Top of Data supplied
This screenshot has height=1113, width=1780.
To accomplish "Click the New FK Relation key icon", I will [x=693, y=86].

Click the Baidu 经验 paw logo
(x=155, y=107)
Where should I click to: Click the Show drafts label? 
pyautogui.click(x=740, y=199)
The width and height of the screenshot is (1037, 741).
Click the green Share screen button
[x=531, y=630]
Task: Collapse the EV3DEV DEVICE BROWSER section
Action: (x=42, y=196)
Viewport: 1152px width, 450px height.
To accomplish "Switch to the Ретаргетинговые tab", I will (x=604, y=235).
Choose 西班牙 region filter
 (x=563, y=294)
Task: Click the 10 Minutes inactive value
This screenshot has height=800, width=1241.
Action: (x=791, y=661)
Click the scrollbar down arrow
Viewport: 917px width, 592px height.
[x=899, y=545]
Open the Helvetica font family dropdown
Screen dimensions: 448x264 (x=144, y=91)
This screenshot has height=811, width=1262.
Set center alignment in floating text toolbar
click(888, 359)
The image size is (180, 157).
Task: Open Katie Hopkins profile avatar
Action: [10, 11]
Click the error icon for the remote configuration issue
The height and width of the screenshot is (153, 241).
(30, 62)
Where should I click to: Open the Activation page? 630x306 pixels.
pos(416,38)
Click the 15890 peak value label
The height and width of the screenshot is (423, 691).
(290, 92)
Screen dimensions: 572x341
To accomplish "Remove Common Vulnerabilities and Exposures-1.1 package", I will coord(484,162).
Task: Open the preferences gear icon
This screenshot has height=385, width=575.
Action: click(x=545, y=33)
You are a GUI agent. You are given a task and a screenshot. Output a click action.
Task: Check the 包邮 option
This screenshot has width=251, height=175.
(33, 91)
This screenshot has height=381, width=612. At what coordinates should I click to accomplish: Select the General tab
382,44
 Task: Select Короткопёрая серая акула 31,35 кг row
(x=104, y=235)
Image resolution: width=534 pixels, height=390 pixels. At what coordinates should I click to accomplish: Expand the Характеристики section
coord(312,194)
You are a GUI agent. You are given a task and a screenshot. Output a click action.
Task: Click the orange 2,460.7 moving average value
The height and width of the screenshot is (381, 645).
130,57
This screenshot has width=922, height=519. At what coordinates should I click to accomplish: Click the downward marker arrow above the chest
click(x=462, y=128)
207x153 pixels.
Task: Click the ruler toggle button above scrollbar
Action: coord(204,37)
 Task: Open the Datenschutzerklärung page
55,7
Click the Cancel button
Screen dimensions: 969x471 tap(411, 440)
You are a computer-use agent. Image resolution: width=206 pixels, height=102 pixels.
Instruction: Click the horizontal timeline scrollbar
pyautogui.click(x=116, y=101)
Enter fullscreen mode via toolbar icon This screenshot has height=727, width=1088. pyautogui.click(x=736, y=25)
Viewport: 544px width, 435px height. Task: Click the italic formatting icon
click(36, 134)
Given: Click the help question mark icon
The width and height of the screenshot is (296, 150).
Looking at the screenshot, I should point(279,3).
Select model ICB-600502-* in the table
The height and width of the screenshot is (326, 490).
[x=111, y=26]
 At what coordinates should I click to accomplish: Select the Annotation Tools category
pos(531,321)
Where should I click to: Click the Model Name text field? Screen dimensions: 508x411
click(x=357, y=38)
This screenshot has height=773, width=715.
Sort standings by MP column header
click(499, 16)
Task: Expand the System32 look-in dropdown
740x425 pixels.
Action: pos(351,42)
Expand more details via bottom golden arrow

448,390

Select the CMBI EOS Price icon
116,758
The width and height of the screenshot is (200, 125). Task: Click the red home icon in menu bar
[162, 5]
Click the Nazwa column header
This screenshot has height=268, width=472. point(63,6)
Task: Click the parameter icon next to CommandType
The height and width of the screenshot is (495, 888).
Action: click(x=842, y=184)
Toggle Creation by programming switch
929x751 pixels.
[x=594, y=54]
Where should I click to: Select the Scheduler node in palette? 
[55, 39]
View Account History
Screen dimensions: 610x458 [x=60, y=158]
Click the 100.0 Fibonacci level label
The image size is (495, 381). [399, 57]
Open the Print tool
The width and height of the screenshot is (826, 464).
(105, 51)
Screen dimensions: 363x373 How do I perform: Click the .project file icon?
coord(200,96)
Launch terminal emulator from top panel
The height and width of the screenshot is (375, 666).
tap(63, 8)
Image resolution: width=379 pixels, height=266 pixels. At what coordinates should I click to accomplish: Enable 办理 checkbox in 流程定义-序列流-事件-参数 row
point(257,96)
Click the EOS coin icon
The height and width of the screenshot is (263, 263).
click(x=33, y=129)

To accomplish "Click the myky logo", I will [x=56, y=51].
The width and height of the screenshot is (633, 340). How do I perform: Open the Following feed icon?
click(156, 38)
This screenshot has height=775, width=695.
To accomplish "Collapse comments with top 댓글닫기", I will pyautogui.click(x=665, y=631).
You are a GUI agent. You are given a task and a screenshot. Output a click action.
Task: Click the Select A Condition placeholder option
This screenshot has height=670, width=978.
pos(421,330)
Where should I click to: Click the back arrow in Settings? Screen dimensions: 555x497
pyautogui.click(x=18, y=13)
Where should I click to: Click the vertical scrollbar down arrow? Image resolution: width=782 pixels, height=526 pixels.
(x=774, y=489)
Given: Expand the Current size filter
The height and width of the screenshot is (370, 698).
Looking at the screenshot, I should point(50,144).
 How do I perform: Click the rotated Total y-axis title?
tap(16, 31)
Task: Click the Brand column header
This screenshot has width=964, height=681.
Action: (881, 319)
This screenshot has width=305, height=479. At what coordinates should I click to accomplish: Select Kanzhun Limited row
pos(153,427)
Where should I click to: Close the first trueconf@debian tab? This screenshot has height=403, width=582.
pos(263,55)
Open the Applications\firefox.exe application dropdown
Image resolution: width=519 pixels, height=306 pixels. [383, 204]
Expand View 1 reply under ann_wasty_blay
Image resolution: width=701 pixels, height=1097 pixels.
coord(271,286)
Bottom of Data supplied
Activity
The records above are to be reproduced exactly, with nothing left out.

Result
This screenshot has height=1113, width=1780.
To accomplish "Click the New FK Relation key icon", I will [x=693, y=86].

Click the Baidu 经验 paw logo
(x=155, y=107)
Where should I click to: Click the Show drafts label? 
pyautogui.click(x=740, y=199)
The width and height of the screenshot is (1037, 741).
Click the green Share screen button
[x=531, y=630]
Task: Collapse the EV3DEV DEVICE BROWSER section
Action: (x=42, y=196)
Viewport: 1152px width, 450px height.
To accomplish "Switch to the Ретаргетинговые tab", I will (x=604, y=235).
Choose 西班牙 region filter
 (x=563, y=294)
Task: Click the 10 Minutes inactive value
This screenshot has height=800, width=1241.
Action: (x=791, y=661)
Click the scrollbar down arrow
Viewport: 917px width, 592px height.
[x=899, y=545]
Open the Helvetica font family dropdown
Screen dimensions: 448x264 (x=144, y=91)
This screenshot has height=811, width=1262.
Set center alignment in floating text toolbar
click(888, 359)
The image size is (180, 157).
Task: Open Katie Hopkins profile avatar
Action: [10, 11]
Click the error icon for the remote configuration issue
The height and width of the screenshot is (153, 241).
(30, 62)
Where should I click to: Open the Activation page? 630x306 pixels.
pos(416,38)
Click the 15890 peak value label
The height and width of the screenshot is (423, 691).
(290, 92)
Screen dimensions: 572x341
To accomplish "Remove Common Vulnerabilities and Exposures-1.1 package", I will coord(484,162).
Task: Open the preferences gear icon
This screenshot has height=385, width=575.
Action: click(x=545, y=33)
You are a GUI agent. You are given a task and a screenshot. Output a click action.
Task: Check the 包邮 option
This screenshot has width=251, height=175.
(33, 91)
This screenshot has height=381, width=612. At what coordinates should I click to accomplish: Select the General tab
382,44
 Task: Select Короткопёрая серая акула 31,35 кг row
(x=104, y=235)
Image resolution: width=534 pixels, height=390 pixels. At what coordinates should I click to accomplish: Expand the Характеристики section
coord(312,194)
You are a GUI agent. You are given a task and a screenshot. Output a click action.
Task: Click the orange 2,460.7 moving average value
The height and width of the screenshot is (381, 645).
130,57
This screenshot has width=922, height=519. At what coordinates should I click to accomplish: Click the downward marker arrow above the chest
click(x=462, y=128)
207x153 pixels.
Task: Click the ruler toggle button above scrollbar
Action: coord(204,37)
 Task: Open the Datenschutzerklärung page
55,7
Click the Cancel button
Screen dimensions: 969x471 tap(411, 440)
You are a computer-use agent. Image resolution: width=206 pixels, height=102 pixels.
Instruction: Click the horizontal timeline scrollbar
pyautogui.click(x=116, y=101)
Enter fullscreen mode via toolbar icon This screenshot has height=727, width=1088. pyautogui.click(x=736, y=25)
Viewport: 544px width, 435px height. Task: Click the italic formatting icon
click(36, 134)
Given: Click the help question mark icon
The width and height of the screenshot is (296, 150).
Looking at the screenshot, I should point(279,3).
Select model ICB-600502-* in the table
The height and width of the screenshot is (326, 490).
[x=111, y=26]
 At what coordinates should I click to accomplish: Select the Annotation Tools category
pos(531,321)
Where should I click to: Click the Model Name text field? Screen dimensions: 508x411
click(x=357, y=38)
This screenshot has height=773, width=715.
Sort standings by MP column header
click(499, 16)
Task: Expand the System32 look-in dropdown
740x425 pixels.
Action: pos(351,42)
Expand more details via bottom golden arrow

448,390

Select the CMBI EOS Price icon
116,758
The width and height of the screenshot is (200, 125). Task: Click the red home icon in menu bar
[162, 5]
Click the Nazwa column header
This screenshot has height=268, width=472. point(63,6)
Task: Click the parameter icon next to CommandType
The height and width of the screenshot is (495, 888).
Action: click(x=842, y=184)
Toggle Creation by programming switch
929x751 pixels.
[x=594, y=54]
Where should I click to: Select the Scheduler node in palette? 
[55, 39]
View Account History
Screen dimensions: 610x458 [x=60, y=158]
Click the 100.0 Fibonacci level label
The image size is (495, 381). [399, 57]
Open the Print tool
The width and height of the screenshot is (826, 464).
(105, 51)
Screen dimensions: 363x373 How do I perform: Click the .project file icon?
coord(200,96)
Launch terminal emulator from top panel
The height and width of the screenshot is (375, 666).
tap(63, 8)
Image resolution: width=379 pixels, height=266 pixels. At what coordinates should I click to accomplish: Enable 办理 checkbox in 流程定义-序列流-事件-参数 row
point(257,96)
Click the EOS coin icon
The height and width of the screenshot is (263, 263).
click(x=33, y=129)

To accomplish "Click the myky logo", I will [x=56, y=51].
The width and height of the screenshot is (633, 340). How do I perform: Open the Following feed icon?
click(156, 38)
This screenshot has height=775, width=695.
To accomplish "Collapse comments with top 댓글닫기", I will pyautogui.click(x=665, y=631).
You are a GUI agent. You are given a task and a screenshot. Output a click action.
Task: Click the Select A Condition placeholder option
This screenshot has height=670, width=978.
pos(421,330)
Where should I click to: Click the back arrow in Settings? Screen dimensions: 555x497
pyautogui.click(x=18, y=13)
Where should I click to: Click the vertical scrollbar down arrow? Image resolution: width=782 pixels, height=526 pixels.
(x=774, y=489)
Given: Expand the Current size filter
The height and width of the screenshot is (370, 698).
Looking at the screenshot, I should point(50,144).
 How do I perform: Click the rotated Total y-axis title?
tap(16, 31)
Task: Click the Brand column header
This screenshot has width=964, height=681.
Action: (881, 319)
This screenshot has width=305, height=479. At what coordinates should I click to accomplish: Select Kanzhun Limited row
pos(153,427)
Where should I click to: Close the first trueconf@debian tab? This screenshot has height=403, width=582.
pos(263,55)
Open the Applications\firefox.exe application dropdown
Image resolution: width=519 pixels, height=306 pixels. [383, 204]
Expand View 1 reply under ann_wasty_blay
Image resolution: width=701 pixels, height=1097 pixels.
coord(271,286)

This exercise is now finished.